§ TEKS BACAAN:
·····

Pusaran Kasus Pelarian Dan Skandal Cassie Bank Bali Djoko Tjandra

/ Jumat, 31 Juli 2020 / 18.58.00 WIB
Djoko Tjandra Terlihat Saat Turun Dari Pesawat. POSKOTA/RED

POSKOTA SUMATERA.COM - JAKARTA - Saat ini, Kepolisian RI telah berhasil menangkap terpidana Kasus Pengalihan Hak Tagih atau Cessie Bank Bali, Djoko Sugiarto Tjandra atau Djoko Tjandra, Kamis (30/7/2020).

Mengutip pemberitaan Media3.id menerangkan, bahwa Pesawat yang membawa Bos PT Era Giat Prima itu tiba di Bandara Halim Perdanakusuma, Jakarta Timur, sekira Pukul 22.30 WIB bernomor registrasi PK RJP. Tipe Embraer ERJ 135.

Dalam Penjagaan kepulangannya, terlihat di sekitar landasan sangat dijaga ketat sebelum pesawat pengangkut Buronan Kelas Kakap tersebut landing.

Di Bandara, tampak Kabareskrim Polri Komjen Listyo Sigit Prabowo dan Kadiv Humas Polri Irjen Raden Prabowo Argo Yuwono menjemput Djoko Tjandra.

Kadiv Humas Polri Irjen Raden Prabowo Argo Yuwono kepada Awak Media menyampaikan, pihaknya berhasil menangkap Buronan Djoko Tjandra. Dan kini pihaknya masih menunggu kedatangan Djoko Tjandra dari Malaysia di Halim Perdanakusuma, Jakarta.

Seperti yang diberitakan Liputan6.com, Turun dari pesawat, Djoko tampak berjalan dengan tangan diborgol dan berbaju tahanan tanpa wajah tertutup.

·····

§ DAFTAR BARIS:
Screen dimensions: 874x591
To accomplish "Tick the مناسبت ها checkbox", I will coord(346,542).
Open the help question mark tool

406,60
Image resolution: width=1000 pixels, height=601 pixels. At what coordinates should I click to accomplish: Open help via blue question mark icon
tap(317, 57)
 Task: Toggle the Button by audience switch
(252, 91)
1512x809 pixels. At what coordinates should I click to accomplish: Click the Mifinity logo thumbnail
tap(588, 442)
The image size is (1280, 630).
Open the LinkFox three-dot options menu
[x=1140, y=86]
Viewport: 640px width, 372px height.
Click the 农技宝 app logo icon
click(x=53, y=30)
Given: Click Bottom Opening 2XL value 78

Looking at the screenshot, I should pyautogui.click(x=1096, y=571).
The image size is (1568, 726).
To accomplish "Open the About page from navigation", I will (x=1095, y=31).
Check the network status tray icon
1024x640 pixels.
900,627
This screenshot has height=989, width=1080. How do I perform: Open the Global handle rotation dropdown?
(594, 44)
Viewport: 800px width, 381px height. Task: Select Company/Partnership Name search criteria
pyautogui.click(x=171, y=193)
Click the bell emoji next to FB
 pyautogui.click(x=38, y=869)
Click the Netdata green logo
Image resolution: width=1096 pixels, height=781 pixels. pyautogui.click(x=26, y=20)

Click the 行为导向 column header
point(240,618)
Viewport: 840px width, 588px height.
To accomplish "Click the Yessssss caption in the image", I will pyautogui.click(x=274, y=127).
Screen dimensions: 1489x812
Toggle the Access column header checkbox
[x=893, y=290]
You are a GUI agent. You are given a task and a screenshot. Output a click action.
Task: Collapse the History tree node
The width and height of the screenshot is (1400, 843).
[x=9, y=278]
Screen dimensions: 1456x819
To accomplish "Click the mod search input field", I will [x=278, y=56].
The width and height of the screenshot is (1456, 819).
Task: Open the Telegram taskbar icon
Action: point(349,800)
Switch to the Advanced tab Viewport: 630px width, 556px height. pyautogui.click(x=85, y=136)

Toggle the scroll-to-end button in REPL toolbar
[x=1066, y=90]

·····

§ PETUNJUK LATIHAN:
a - Menurut teks bacaan, untuk apa Kabareskrim Polri dan Kadiv Humas Polri tampak di bandara? Jawab dalam satu sampai tiga kalimat.
b - Tolong salin kembali bagian teks bacaan yang dimulai dari kata "Mengutip pemberitaan Media3.id" dan berakhir setelah kata "tanpa wajah tertutup.", lalu ganti nama "Halim Perdanakusuma" dengan "Soekarno-Hatta".

§ KUNCI JAWABAN:
a - Mereka tampak di bandara untuk menjemput Djoko Tjandra.

b -
Mengutip pemberitaan Media3.id menerangkan, bahwa Pesawat yang membawa Bos PT Era Giat Prima itu tiba di Bandara Soekarno-Hatta, Jakarta Timur, sekira Pukul 22.30 WIB bernomor registrasi PK RJP. Tipe Embraer ERJ 135.

Dalam Penjagaan kepulangannya, terlihat di sekitar landasan sangat dijaga ketat sebelum pesawat pengangkut Buronan Kelas Kakap tersebut landing.

Di Bandara, tampak Kabareskrim Polri Komjen Listyo Sigit Prabowo dan Kadiv Humas Polri Irjen Raden Prabowo Argo Yuwono menjemput Djoko Tjandra.

Kadiv Humas Polri Irjen Raden Prabowo Argo Yuwono kepada Awak Media menyampaikan, pihaknya berhasil menangkap Buronan Djoko Tjandra. Dan kini pihaknya masih menunggu kedatangan Djoko Tjandra dari Malaysia di Soekarno-Hatta, Jakarta.

Seperti yang diberitakan Liputan6.com, Turun dari pesawat, Djoko tampak berjalan dengan tangan diborgol dan berbaju tahanan tanpa wajah tertutup.